2009 Program News

10/19/09: Class Sessions Excite Discussion Among ICECP Coaches

discNo student wants to be lectured to for an entire day. Especially when they are in class for upwards of eight hours a day and even more so when those days span from mid-Sept to the end of Oct.

As national-level coaches and qualified experts in their own right, each ICECP coach brings a wealth of knowledge, opinion and experience to the table. And at both the University of Delaware and the US Olympic Training Center, presenters recognize and embrace that.

With every topic presented comes a flurry of questions, personal experiences, opinions and discussion. Nearly every guest lecturer has invoked conversation between themselves and the participants.

At UD, several sessions especially excited the participation of the coaches. Dr. Kristine Clark’s sport nutrition presentation was a veritable back-and-forth of situation- and sport- specific questions that lasted well over three hours. Talks on strength training in adolescents and long-term athlete development also raised the level of interaction in the classroom.

That interaction took the lecturing out of the presentations and made them even more beneficial by addressing specific concerns.
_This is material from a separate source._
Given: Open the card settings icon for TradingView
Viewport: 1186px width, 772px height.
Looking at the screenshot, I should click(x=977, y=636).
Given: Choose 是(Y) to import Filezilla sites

Practical sessions at UD also got the coaches’ brains firing on all cylinders. Weight room sessions on strength and conditioning and the prevention of low back injuries allowed the coaches to try out new techniques first-hand and get sport-specific help.

After their apprenticeships, the coaches returned to the classroom upon arriving at the USOTC. From the start, they have involved themselves in the class sessions by not just listening and taking notes, but sharing and exploring.
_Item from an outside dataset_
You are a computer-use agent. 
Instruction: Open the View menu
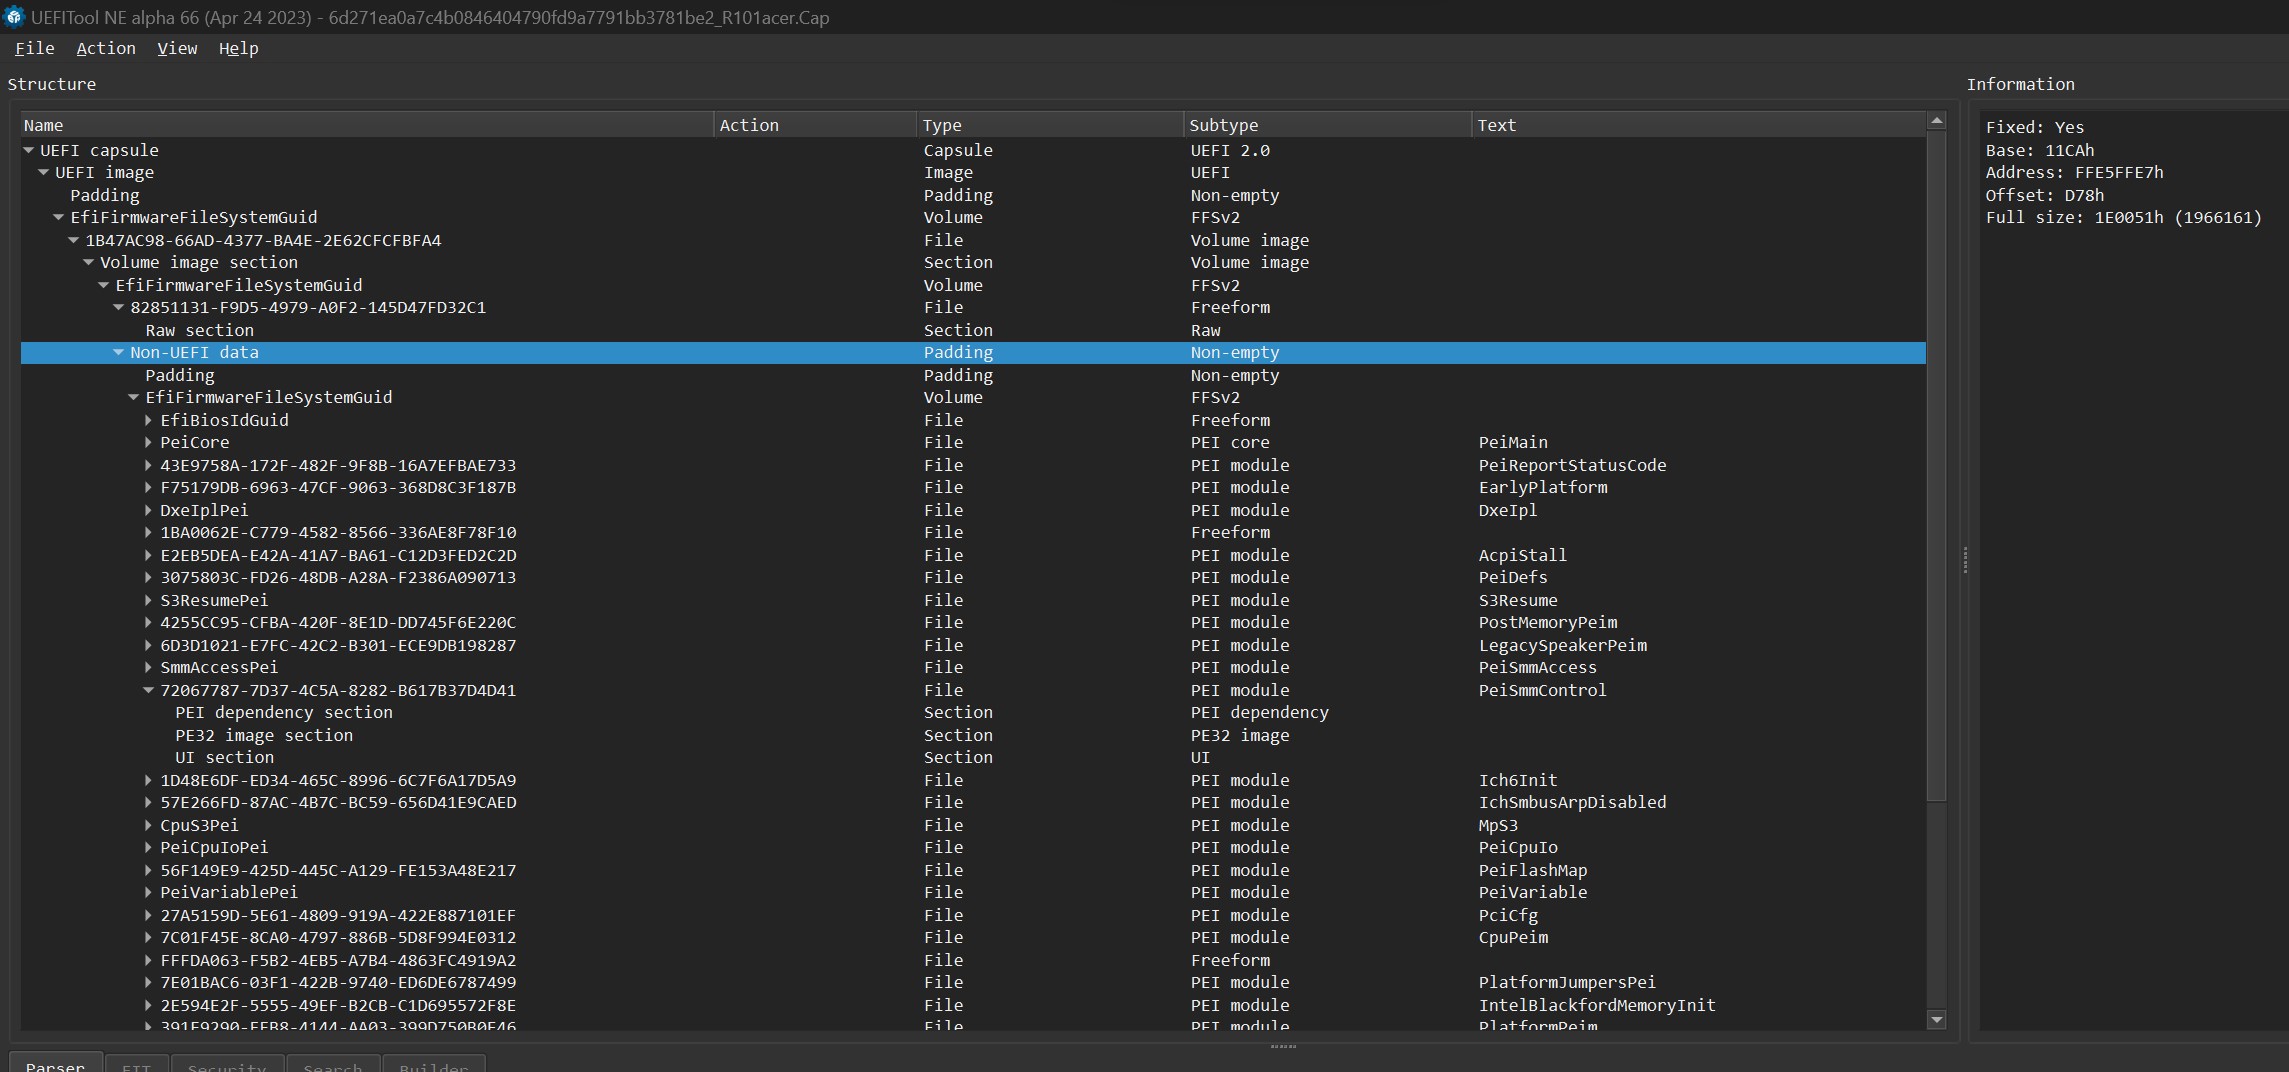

Along with questions relative to their sport or teams, they share stories from their experiences. Nearly every coach in the program has brought a topic-related experience into discussion during a presentation.  
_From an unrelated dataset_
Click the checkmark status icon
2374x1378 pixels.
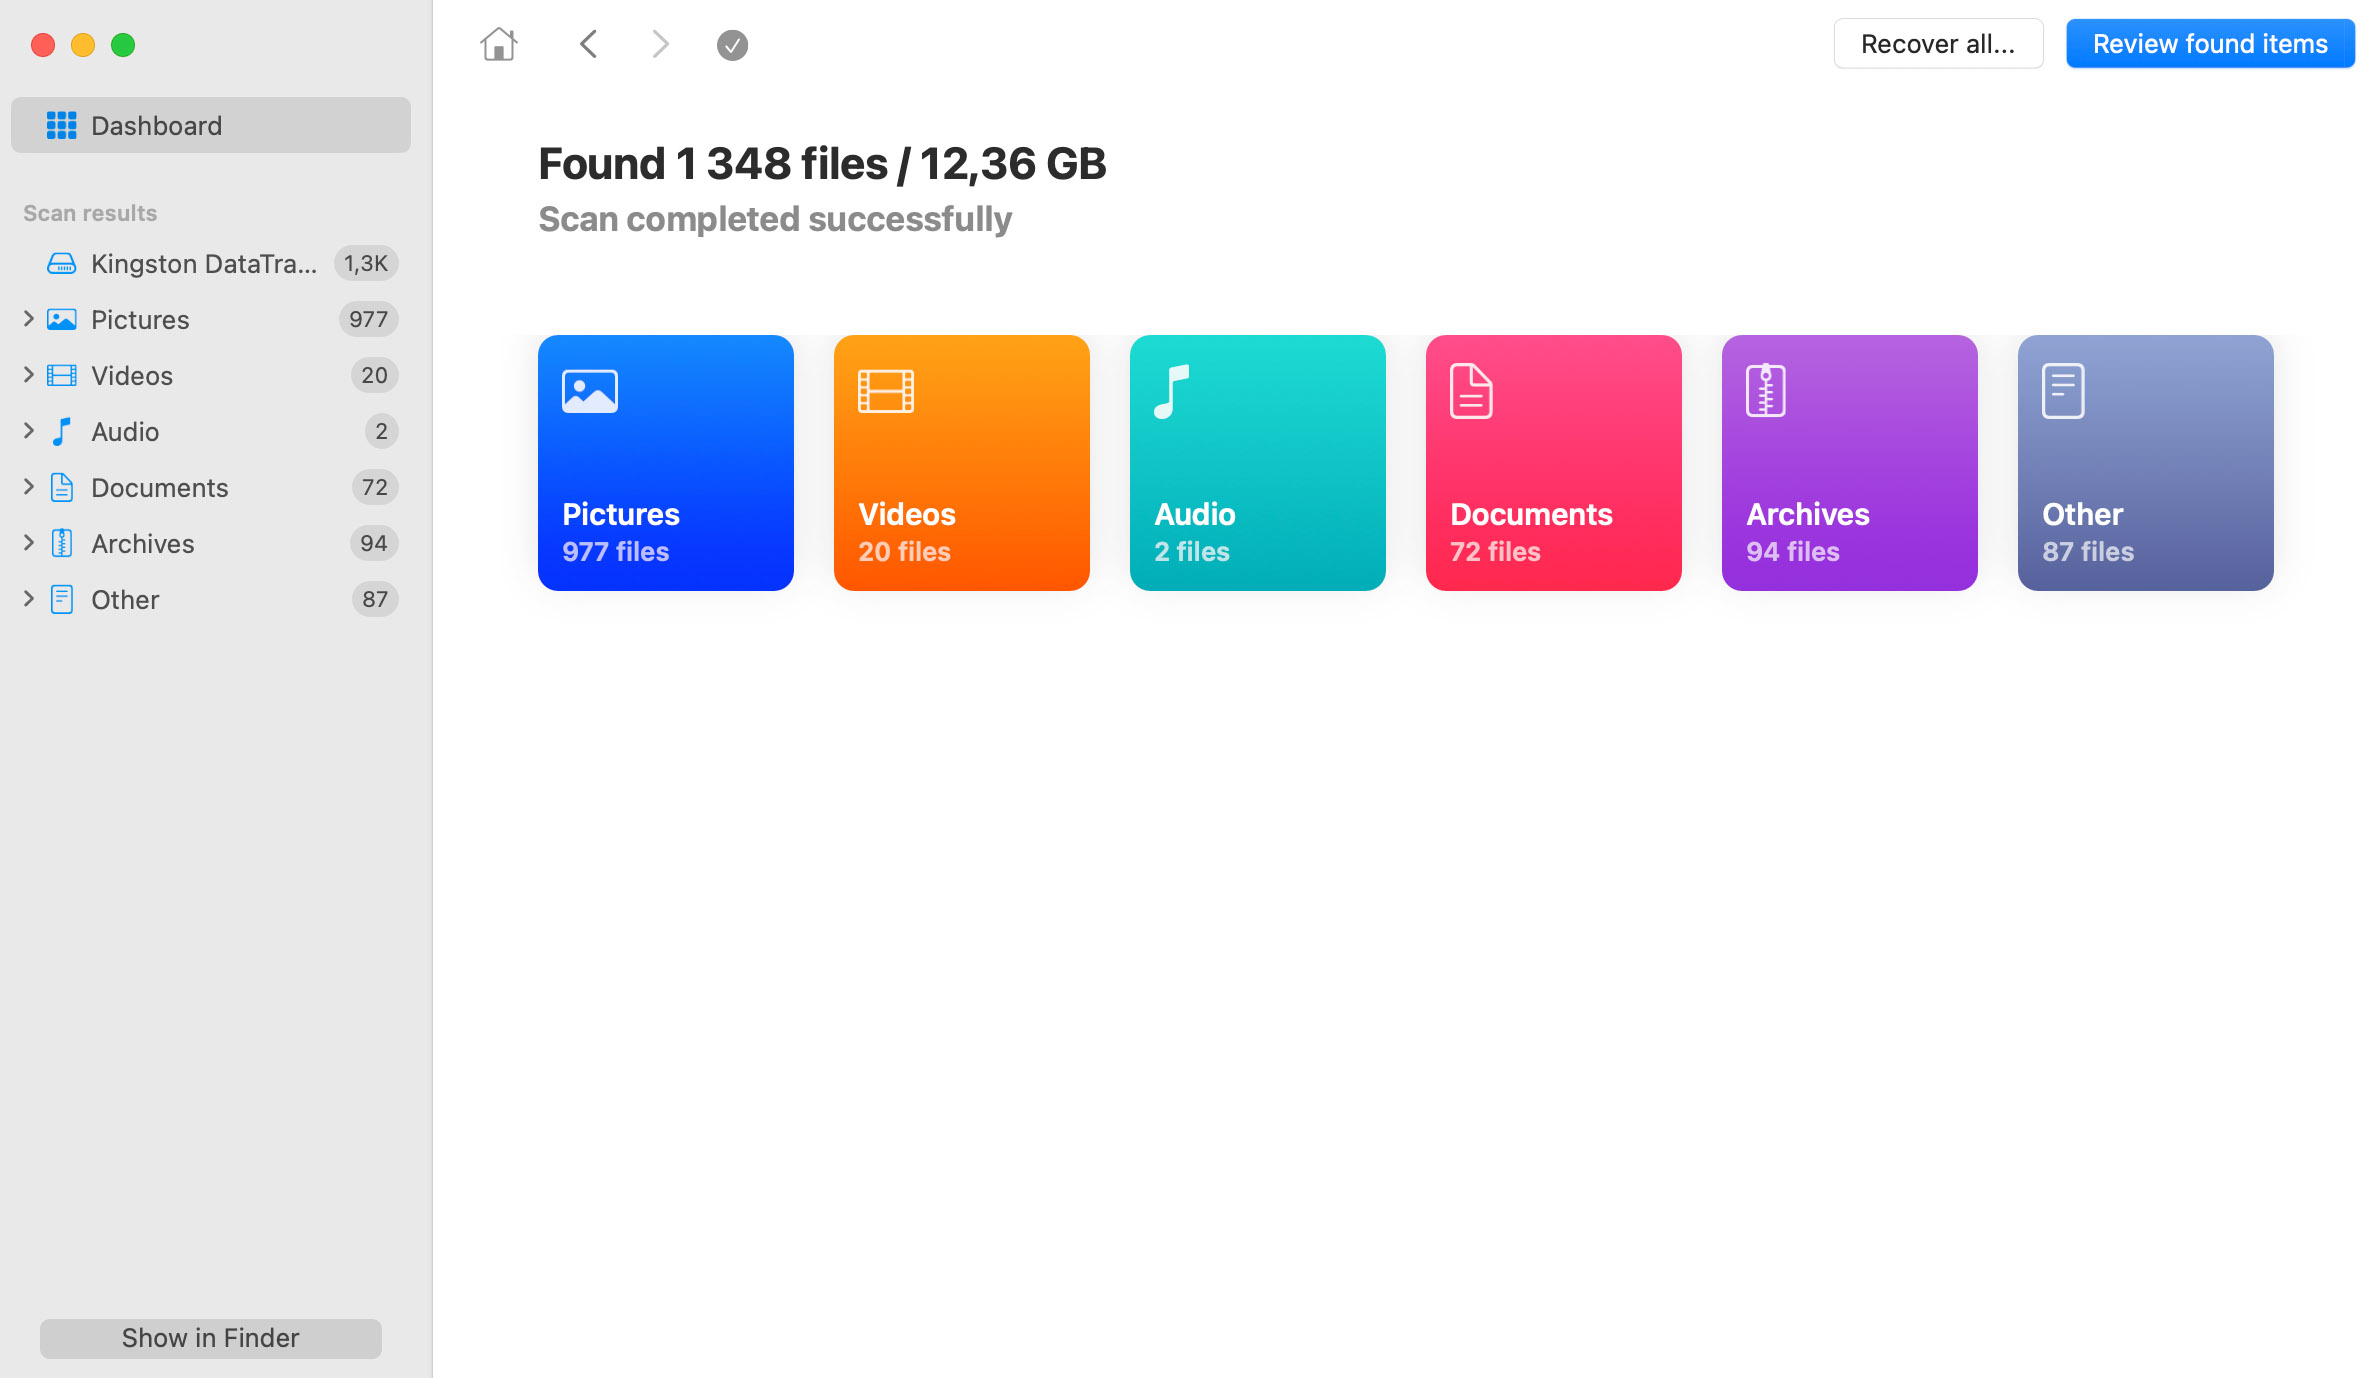731,44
This sharing allows the coaches to learn from one another. They see how to handle similar situations, how they can act differently and what to do in case something like what they hear about happens to them. They are also learning from different sports and points of view, allowing them to become more knowledgeable and well-rounded as sport administrators in their national federations and Olympic committees.

When Sean McCann and Kirsten Peterson, both senior sport psychologists in the USOC Sport Performance division, presented on motivation and mental preparation for athletes and coaches, it invoked some serious discussion in the classroom and out of it.

At the start of McCann’s presentation he welcomed questions and discussion from the participants, as every guest lecturer has. He also invited the coaches to disagree with him and share their own opinion and experiences.

Throughout his presentation, the coaches shared their personal sport stories and feelings on athlete mdiscotivation and the use of sport psychology. They shared what worked for them and through interaction, learned new techniques that they can apply directly to their situations.

Some of the points made in those discussions riled up intense conversation amongst the class’ attendees outside the classroom as well. Nabil Elalem (the technical director of judo in Libya), Michael Faddoul (the national junior boxing coach in Dominica), Ernest Selva (a competitor in vale tudo, which is similar to mixed martial arts) and Matt Volpe (a former collegiate wrestler) had an hour-long discussion on sportsmanship, motivation and personal experiences in combat sports.

The discussion and interaction that each presentation creates among the participants has been “the most important thing,” said Ian Weithers, Barbados’ national judo senior team head coach, while at UD.  “After each lecture, we had group discussions about what was happening in each others’ countries related to that topic.”